• Consignes de l'exercice:
1) Énumérez les domaines dans lesquels, selon l'article sur le glyphosate, l'évaluation de l'EFSA n'a relevé aucun « domaine de préoccupation critique ».
2) Transcrivez le passage de l'article sur le glyphosate qui va de « La Commission européenne a proposé de » jusqu'à « 15 décembre 2033. » inclus.

• Texte à lire:
◇ ◇ ◇ ◇ ◇

La Commission européenne a proposé de prolonger l’autorisation de l’utilisation du glyphosate, un désherbant au coeur de multiples polémiques, jusqu’en 2033. Plusieurs forces politiques européennes ont déjà fait part de leur désaccord.
Une proposition qui continue de diviser agriculteurs et écologistes de l’UE mais aussi les États entre eux. La Commission européenne a proposé mercredi de prolonger l’autorisation d’utilisation du glyphosate, une substance herbicide controversée, pendant 10 années supplémentaires, soit jusqu’au 15 décembre 2033.
Cette proposition est la conséquence directe de la publication en juillet d’une évaluation scientifique de l’Autorité européenne de sécurité des aliments (EFSA), qui a indiqué ne pas avoir identifié de « domaine de préoccupation critique » chez les humains, les animaux et l’environnement susceptible d’empêcher l’autorisation de l’herbicide.

◇ ◇ ◇ ◇ ◇

• Données recueillies:
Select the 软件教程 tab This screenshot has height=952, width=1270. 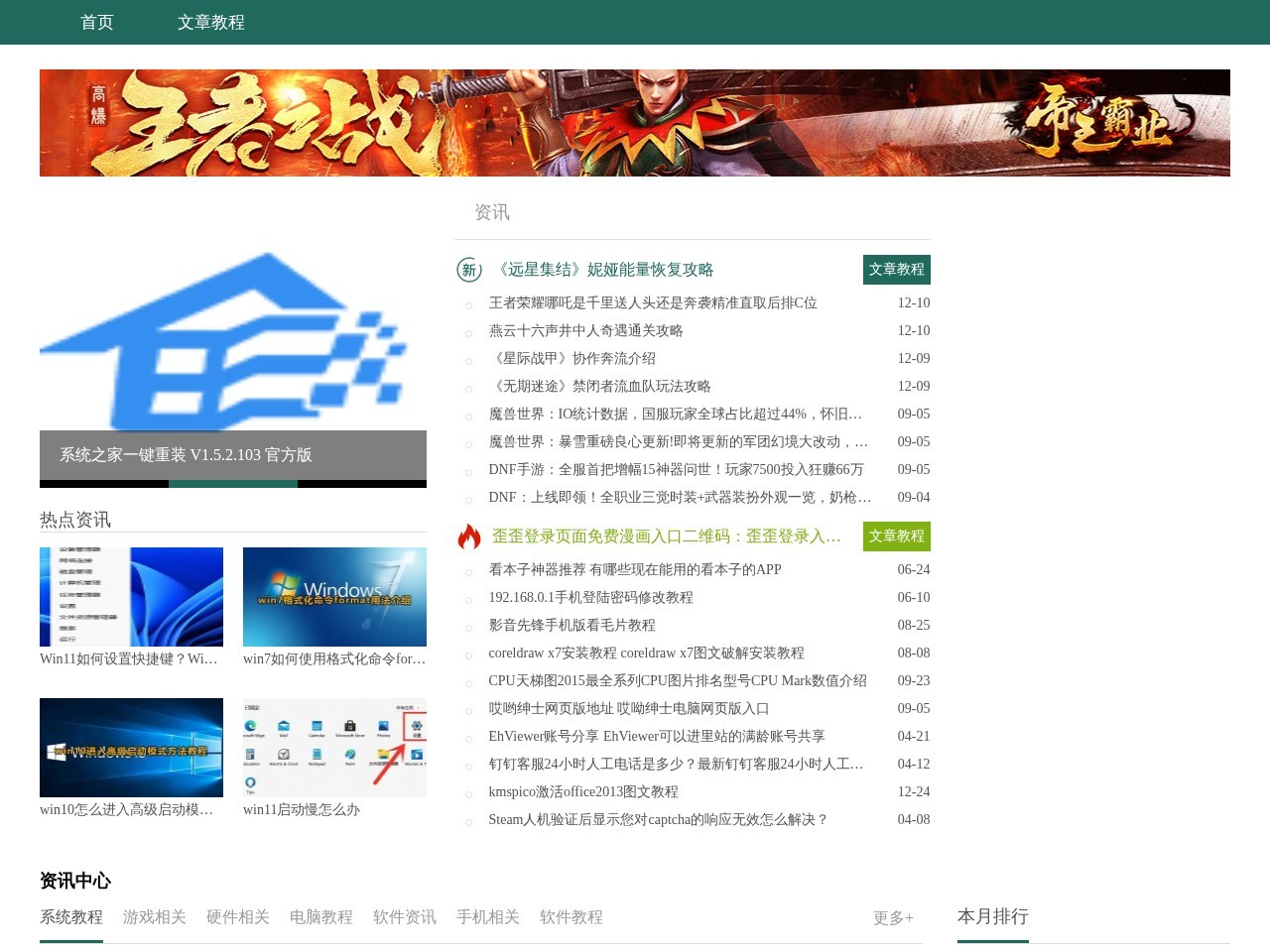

◇ ◇ ◇ ◇ ◇

• Réponses par consigne:
1)
- les humains
- les animaux
- l'environnement

2)
La Commission européenne a proposé de prolonger l’autorisation de l’utilisation du glyphosate, un désherbant au coeur de multiples polémiques, jusqu’en 2033. Plusieurs forces politiques européennes ont déjà fait part de leur désaccord.
Une proposition qui continue de diviser agriculteurs et écologistes de l’UE mais aussi les États entre eux. La Commission européenne a proposé mercredi de prolonger l’autorisation d’utilisation du glyphosate, une substance herbicide controversée, pendant 10 années supplémentaires, soit jusqu’au 15 décembre 2033.